EXERCISE PROMPT — In the entries that follow, find the line containing "1176x1031 pixels."; from there, copy every line exactly through the line containing "You are a computer-use agent. 750x480 pixels.".

Stored items:
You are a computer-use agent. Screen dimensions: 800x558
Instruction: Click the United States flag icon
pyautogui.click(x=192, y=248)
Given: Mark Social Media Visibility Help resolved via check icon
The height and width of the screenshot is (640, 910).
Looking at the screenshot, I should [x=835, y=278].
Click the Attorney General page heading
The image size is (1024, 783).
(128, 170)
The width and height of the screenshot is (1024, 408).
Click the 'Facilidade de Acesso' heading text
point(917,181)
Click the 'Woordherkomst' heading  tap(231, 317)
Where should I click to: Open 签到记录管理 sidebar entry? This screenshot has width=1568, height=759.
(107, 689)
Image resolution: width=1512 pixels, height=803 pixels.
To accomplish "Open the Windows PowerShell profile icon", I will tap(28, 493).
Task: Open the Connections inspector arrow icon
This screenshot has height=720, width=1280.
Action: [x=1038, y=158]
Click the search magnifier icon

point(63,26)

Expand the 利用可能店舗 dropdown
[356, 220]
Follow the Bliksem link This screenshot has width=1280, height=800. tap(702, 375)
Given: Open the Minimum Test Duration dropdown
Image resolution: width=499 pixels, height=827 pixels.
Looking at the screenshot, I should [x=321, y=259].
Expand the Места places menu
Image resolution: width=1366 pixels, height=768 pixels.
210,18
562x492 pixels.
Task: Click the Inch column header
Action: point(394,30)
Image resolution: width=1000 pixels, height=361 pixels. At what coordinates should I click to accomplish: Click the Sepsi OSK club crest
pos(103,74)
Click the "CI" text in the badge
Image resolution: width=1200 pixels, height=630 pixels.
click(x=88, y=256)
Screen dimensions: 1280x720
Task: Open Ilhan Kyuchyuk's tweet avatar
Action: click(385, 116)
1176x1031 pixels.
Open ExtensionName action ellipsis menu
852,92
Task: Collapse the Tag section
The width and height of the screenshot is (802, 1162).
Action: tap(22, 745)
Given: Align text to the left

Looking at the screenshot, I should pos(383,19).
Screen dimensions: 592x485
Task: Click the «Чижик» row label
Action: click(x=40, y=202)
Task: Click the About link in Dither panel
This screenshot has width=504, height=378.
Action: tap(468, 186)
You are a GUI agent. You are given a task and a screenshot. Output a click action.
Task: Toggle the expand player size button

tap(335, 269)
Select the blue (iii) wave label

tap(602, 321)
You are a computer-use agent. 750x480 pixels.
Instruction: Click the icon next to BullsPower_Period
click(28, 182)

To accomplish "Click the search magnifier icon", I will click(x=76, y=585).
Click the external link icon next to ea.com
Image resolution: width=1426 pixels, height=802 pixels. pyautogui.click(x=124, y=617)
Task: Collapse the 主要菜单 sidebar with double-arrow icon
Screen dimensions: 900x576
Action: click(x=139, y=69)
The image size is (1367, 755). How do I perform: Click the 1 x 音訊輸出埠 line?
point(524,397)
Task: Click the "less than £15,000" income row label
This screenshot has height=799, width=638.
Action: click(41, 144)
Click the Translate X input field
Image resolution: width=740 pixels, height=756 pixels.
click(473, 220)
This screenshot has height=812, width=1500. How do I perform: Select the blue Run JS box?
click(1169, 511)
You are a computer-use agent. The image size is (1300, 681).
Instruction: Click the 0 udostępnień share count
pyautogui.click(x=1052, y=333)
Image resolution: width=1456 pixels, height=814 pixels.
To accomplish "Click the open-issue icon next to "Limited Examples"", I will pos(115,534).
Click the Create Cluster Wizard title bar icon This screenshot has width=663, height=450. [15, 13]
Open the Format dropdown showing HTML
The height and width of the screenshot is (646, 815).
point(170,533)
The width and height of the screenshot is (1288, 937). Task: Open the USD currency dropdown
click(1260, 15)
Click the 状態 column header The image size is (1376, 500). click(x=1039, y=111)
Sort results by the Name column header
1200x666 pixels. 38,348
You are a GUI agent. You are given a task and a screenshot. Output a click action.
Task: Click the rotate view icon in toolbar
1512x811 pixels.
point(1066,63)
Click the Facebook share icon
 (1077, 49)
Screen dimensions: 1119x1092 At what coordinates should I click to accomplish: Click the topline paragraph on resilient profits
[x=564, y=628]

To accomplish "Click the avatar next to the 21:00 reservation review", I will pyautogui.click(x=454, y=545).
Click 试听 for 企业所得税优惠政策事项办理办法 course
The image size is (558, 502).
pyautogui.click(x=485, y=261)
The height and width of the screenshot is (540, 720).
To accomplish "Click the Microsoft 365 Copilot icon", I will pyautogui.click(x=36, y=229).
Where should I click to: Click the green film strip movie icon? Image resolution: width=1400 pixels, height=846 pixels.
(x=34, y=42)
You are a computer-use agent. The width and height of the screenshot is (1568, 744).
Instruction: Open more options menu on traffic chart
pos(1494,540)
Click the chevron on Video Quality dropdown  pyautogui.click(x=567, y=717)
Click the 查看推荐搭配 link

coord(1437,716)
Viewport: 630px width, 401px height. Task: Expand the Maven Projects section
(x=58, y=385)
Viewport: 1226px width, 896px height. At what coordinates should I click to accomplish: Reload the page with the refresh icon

THE COMPLETED TASK —
1176x1031 pixels.
Open ExtensionName action ellipsis menu
852,92
Task: Collapse the Tag section
The width and height of the screenshot is (802, 1162).
Action: tap(22, 745)
Given: Align text to the left

Looking at the screenshot, I should pos(383,19).
Screen dimensions: 592x485
Task: Click the «Чижик» row label
Action: click(x=40, y=202)
Task: Click the About link in Dither panel
This screenshot has width=504, height=378.
Action: tap(468, 186)
You are a GUI agent. You are given a task and a screenshot. Output a click action.
Task: Toggle the expand player size button

tap(335, 269)
Select the blue (iii) wave label

tap(602, 321)
You are a computer-use agent. 750x480 pixels.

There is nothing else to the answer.